_Work to be completed_
Restate the entries word for word, omitting nothing.

[Collected data entries]
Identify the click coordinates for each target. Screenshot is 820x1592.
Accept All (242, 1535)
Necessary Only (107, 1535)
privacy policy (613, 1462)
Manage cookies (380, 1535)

_Finished exercise_
Identify the click coordinates for each target. Screenshot is 820x1592.
Accept All (242, 1535)
Necessary Only (107, 1535)
privacy policy (613, 1462)
Manage cookies (380, 1535)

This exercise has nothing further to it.